[START OF Dataset records]
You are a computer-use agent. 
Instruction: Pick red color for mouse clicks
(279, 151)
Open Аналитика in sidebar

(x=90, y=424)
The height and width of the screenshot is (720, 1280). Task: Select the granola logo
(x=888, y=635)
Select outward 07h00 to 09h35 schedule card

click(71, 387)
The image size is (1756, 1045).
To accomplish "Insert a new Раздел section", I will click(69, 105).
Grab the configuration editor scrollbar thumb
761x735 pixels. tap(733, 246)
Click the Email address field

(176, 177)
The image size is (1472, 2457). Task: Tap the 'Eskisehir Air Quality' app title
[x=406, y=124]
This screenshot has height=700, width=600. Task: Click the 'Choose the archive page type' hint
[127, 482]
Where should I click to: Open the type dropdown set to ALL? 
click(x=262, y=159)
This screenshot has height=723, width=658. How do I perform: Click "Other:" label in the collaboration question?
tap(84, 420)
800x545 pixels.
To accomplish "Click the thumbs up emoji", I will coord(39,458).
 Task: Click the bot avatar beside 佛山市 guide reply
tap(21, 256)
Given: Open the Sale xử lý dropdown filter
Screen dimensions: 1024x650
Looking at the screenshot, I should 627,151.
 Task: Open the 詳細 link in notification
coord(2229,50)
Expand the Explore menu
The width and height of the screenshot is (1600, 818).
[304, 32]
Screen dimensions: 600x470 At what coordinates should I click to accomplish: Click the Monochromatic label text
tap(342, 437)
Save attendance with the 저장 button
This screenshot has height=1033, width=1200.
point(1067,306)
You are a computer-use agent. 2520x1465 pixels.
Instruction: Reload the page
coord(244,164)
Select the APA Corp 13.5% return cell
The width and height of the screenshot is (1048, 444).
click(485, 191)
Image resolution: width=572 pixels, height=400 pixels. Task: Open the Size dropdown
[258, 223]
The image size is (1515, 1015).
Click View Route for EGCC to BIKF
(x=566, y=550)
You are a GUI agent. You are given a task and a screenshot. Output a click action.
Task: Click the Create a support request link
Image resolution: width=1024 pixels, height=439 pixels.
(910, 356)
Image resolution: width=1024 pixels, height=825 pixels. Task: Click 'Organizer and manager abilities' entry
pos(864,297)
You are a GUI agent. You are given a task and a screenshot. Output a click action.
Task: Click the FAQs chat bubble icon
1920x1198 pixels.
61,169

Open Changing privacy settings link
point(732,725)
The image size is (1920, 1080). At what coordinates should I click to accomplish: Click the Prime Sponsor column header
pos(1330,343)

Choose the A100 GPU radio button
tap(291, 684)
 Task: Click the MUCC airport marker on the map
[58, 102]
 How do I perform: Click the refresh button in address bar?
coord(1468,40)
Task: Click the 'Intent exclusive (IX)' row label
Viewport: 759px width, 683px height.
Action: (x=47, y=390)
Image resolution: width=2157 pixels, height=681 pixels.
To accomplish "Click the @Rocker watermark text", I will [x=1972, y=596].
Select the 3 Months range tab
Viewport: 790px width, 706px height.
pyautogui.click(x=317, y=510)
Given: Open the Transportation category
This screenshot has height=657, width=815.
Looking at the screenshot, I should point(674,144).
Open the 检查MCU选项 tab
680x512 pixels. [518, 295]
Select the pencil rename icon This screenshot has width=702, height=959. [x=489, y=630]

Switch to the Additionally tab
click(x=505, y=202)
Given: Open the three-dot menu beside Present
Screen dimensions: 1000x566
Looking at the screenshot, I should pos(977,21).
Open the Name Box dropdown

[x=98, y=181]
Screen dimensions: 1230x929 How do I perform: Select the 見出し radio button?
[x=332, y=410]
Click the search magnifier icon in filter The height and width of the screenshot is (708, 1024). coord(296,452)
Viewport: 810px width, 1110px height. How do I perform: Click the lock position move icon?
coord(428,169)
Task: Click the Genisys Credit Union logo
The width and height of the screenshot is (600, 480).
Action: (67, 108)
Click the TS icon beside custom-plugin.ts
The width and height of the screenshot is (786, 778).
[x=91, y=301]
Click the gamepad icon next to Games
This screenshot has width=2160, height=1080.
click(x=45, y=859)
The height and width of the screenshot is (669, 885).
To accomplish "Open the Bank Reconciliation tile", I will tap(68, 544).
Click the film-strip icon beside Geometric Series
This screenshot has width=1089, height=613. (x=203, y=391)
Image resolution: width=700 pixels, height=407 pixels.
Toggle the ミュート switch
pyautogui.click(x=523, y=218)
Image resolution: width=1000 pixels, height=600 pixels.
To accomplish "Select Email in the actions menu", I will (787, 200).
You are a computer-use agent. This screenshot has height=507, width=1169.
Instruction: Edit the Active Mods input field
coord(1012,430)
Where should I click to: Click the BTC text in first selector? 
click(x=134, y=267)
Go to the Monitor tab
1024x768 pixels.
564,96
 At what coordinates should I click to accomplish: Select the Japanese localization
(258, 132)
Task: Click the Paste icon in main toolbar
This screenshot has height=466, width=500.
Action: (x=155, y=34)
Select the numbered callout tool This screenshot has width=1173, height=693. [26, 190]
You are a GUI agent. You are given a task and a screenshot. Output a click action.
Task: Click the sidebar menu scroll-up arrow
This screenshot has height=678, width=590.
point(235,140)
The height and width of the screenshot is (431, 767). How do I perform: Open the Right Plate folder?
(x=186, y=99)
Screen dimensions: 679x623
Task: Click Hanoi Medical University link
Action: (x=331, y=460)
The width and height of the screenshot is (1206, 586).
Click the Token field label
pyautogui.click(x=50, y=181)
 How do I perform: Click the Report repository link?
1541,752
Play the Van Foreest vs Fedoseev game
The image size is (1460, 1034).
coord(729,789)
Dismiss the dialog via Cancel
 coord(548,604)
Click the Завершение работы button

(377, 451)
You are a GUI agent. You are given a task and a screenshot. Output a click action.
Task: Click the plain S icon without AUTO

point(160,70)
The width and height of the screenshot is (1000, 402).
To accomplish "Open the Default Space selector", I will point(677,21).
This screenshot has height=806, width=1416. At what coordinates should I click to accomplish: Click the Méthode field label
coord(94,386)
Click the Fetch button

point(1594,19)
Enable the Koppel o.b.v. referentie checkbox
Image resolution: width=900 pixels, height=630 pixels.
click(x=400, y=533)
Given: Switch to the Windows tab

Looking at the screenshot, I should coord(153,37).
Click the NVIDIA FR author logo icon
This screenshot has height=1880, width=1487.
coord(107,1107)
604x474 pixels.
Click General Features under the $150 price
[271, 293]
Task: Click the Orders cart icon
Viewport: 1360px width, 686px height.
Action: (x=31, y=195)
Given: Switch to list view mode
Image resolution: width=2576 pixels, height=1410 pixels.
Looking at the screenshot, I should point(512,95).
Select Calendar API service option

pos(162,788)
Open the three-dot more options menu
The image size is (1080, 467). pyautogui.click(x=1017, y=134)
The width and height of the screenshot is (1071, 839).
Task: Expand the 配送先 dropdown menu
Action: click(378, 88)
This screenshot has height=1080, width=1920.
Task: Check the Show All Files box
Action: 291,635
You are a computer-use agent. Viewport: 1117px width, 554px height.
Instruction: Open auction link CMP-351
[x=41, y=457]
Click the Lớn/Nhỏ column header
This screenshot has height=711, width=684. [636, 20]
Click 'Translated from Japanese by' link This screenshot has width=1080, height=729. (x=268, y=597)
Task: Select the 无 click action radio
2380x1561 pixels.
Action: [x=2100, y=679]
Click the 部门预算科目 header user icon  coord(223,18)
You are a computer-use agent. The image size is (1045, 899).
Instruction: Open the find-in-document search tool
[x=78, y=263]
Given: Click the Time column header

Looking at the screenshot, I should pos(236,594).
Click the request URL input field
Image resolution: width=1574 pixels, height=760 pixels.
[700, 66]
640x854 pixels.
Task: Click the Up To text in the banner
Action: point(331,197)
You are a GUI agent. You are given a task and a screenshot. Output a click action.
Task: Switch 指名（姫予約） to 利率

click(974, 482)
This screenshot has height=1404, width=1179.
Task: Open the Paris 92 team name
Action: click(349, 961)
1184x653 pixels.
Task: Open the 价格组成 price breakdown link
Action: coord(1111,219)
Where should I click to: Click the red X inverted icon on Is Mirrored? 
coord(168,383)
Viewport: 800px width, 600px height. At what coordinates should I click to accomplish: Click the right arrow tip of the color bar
[END OF Dataset records]
◆ Brief:
Reproduce the records from the line containing "Click the search" down to the line containing "coord(428,169)", with both ends included and the requests kept. Multiply every coordinate in the answers by 0.5, rounding to whole numbers with halves rounded up, and leave all other numbers unchanged.

◆ The answer:
Click the search magnifier icon in filter The height and width of the screenshot is (708, 1024). coord(148,226)
Viewport: 810px width, 1110px height. How do I perform: Click the lock position move icon?
coord(214,85)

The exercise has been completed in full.